* [PROVIDED PASSAGE]:

•••••

It is a moment that we all knew was going to come at some point in the not too distant future. Even so, the announcement of the Queen’s passing comes as a shock. It’s hard to take in that someone whose face you have seen every day of your life in some form is no longer with us.

Senior Liberal Democrats have remarked on her passing.

Ed Davey said:

We are all deeply mourning the profound loss of a great monarch, who served our country so faithfully all her life and who was loved the world over.

“For many people, including myself, The Queen was an ever-fixed mark in our lives. As the world changed around us and politicians came and went, The Queen was our nation’s constant.

“The Queen represented duty and courage, as well as warmth and compassion. She was a living reminder of our collective past, of the greatest generation and their sacrifices for our freedom.

“My thoughts and prayers today go especially to the Royal Family. And they also go to people in every corner of the world whose lives she touched. Today our family of nations is in mourning, as we also remember the steadfastness, resolve and love Queen Elizabeth brought to the world.”

Welsh Lib Dem Leader Jane Dodds said:

I am deeply saddened to hear of the death of Her Majesty Queen Elizabeth II. My thoughts are with the King, her majesty’s other children, grandchildren and all those close to her at this difficult time.

“Her Majesty’s passing, without a doubt, does mark the end of a very long, and indeed a seminal chapter in the history of our nations and for most people her presence has been one of the few constants throughout their lives.

“Throughout her life, Her Majesty served the country with the absolute greatest dedication, honour and dignity. From serving in the Auxiliary Territorial Service during World War Two, to taking the time to speak to local schoolchildren at the opening of the Senedd last year, she never once shied away from public duty.

“Her life will forever be interlinked with that of a period of great change within the UK and although many today would struggle to recognise the world she had been born into, she always seemed to belong very much here today in the present.

“Her Majesty was always a great friend to Wales and she will be deeply missed within the UK, the Commonwealth and further afield. I pray that her journey into the next stage has been peaceful and that she is at rest.”

Scottish Lib Dem Leader Alex Cole-Hamilton said:

Queen Elizabeth II represented perhaps the greatest life of public service in the history of our country. Our family of nations is in mourning.

“For seven decades she has been our country’s most recognisable ambassador. Whether it be her wartime service, her patronage of more than 600 charities or her Covid-19 broadcast to the nation, she has been a beacon for so many people. The Queen was loved and touched lives the world over.

“She will be remembered not only as the longest reigning monarch these isles have ever seen but as a steadfast and loyal sovereign, devoted to the wellbeing of her people,

“In 1947, the 21-year-old Princess Elizabeth declared to the British Commonwealth that her whole life, whether it be long or short, would be devoted to its service. By any measure that promise has been more than fulfilled.

“The thoughts of myself, my family and all of the Scottish Liberal Democrats are with the Queen’s family and friends at this time.

•••••

* [WHAT TO DO]:
a - In the tributes to the Queen, how many charities does Alex Cole-Hamilton say she was patron of?
b - Output the part of the tributes to the Queen between "Queen Elizabeth II represented" and "lives the world over.", inclusive, copied word for word.

* [EXTRACTED MATERIAL]:
•••••

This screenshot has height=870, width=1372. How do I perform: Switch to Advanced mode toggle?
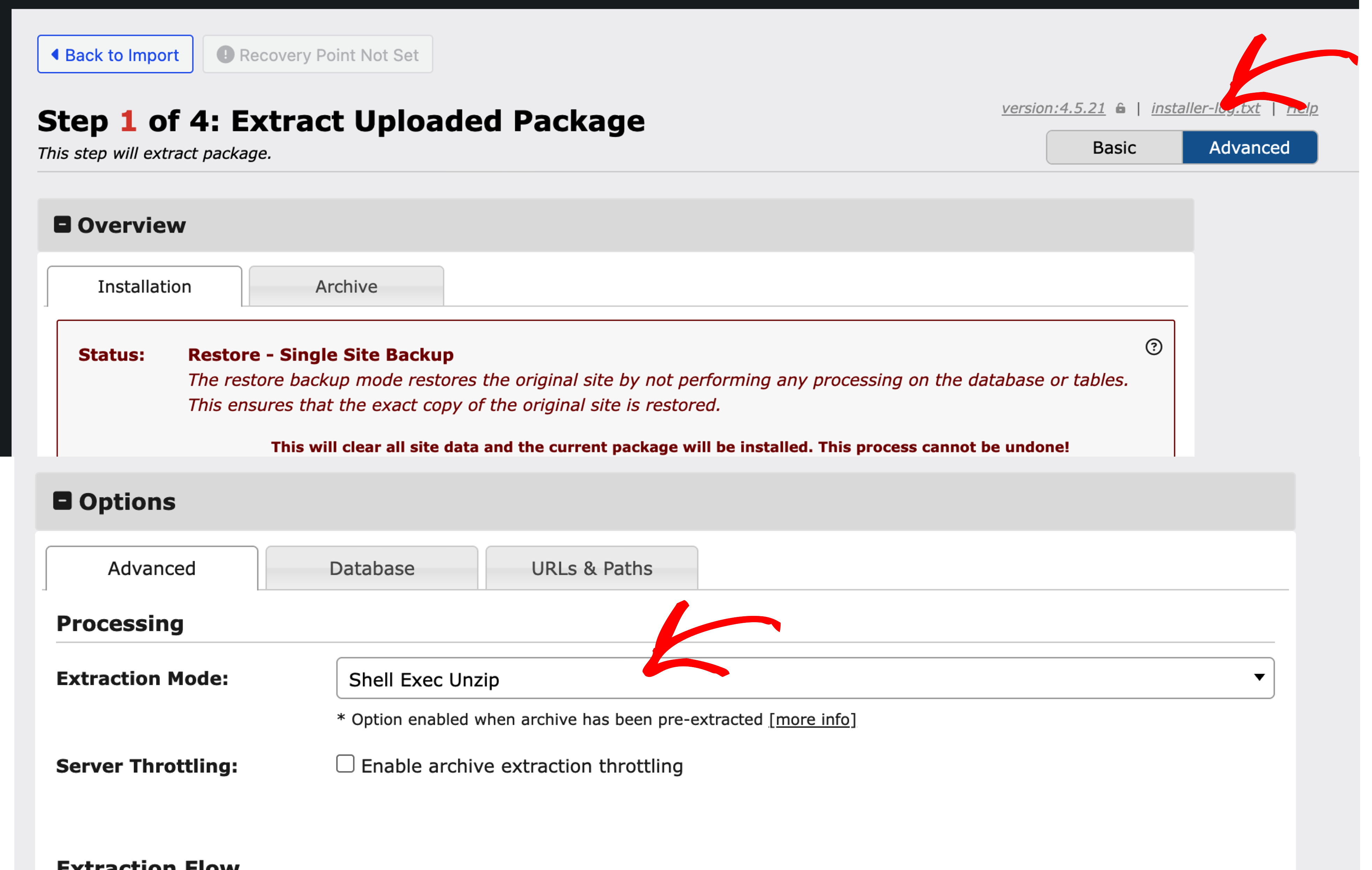tap(1249, 147)
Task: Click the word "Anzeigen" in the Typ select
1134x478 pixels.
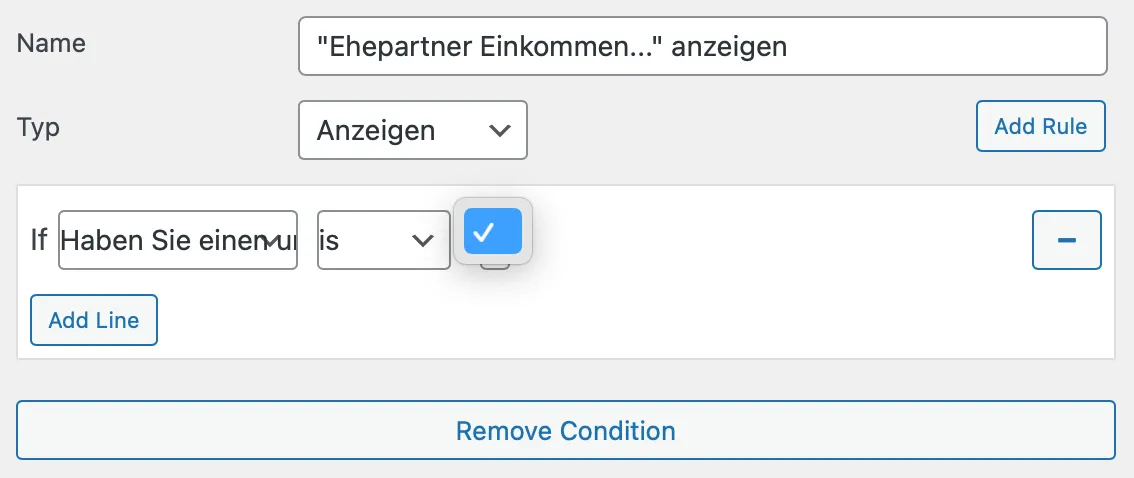Action: 376,131
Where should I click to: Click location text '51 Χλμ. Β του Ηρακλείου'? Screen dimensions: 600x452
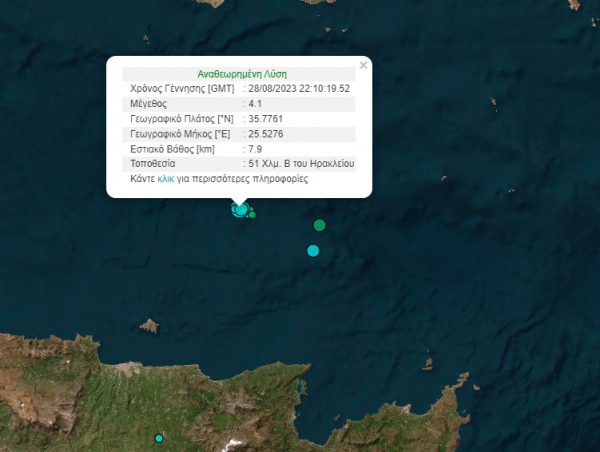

•••••

* [TASK SOLUTIONS]:
a - More than 600.

b -
Queen Elizabeth II represented perhaps the greatest life of public service in the history of our country. Our family of nations is in mourning.

“For seven decades she has been our country’s most recognisable ambassador. Whether it be her wartime service, her patronage of more than 600 charities or her Covid-19 broadcast to the nation, she has been a beacon for so many people. The Queen was loved and touched lives the world over.